◆ What the task asks:
Leaving the pictures aside, restate all of the data exactly.

◆ Entries shown:
---------------
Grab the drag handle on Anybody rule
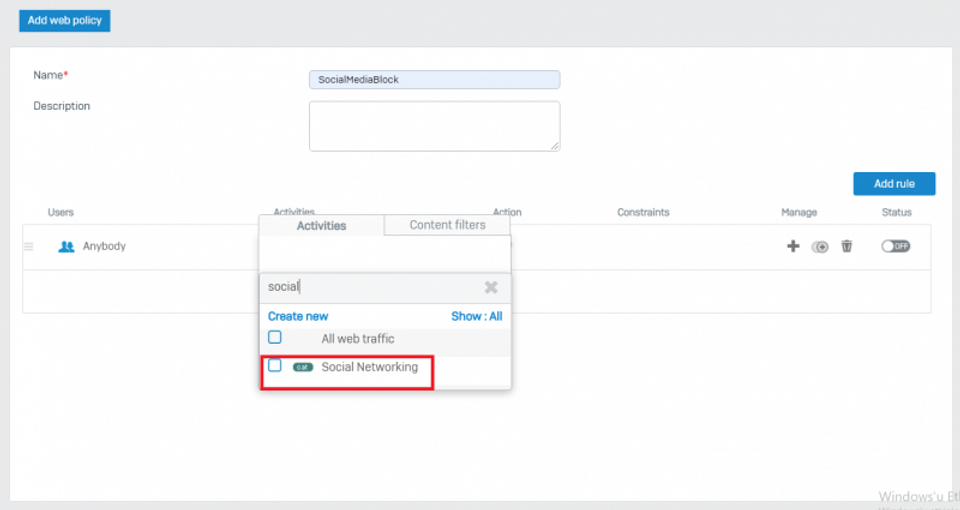The height and width of the screenshot is (510, 960). 28,246
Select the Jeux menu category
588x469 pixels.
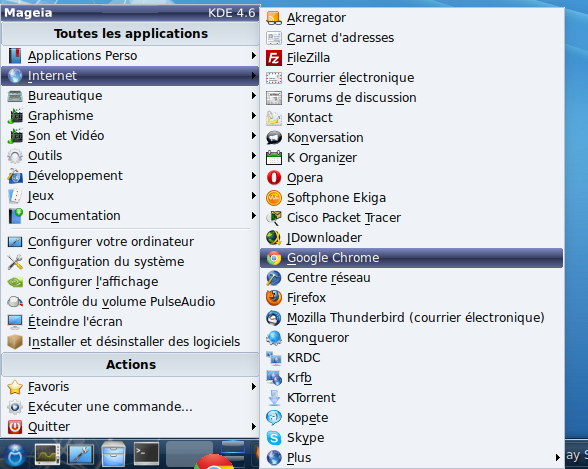130,196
---------------
◆ Solution to the exercise:
Grab the drag handle on Anybody rule
The height and width of the screenshot is (510, 960). 28,246
Select the Jeux menu category
588x469 pixels.
130,196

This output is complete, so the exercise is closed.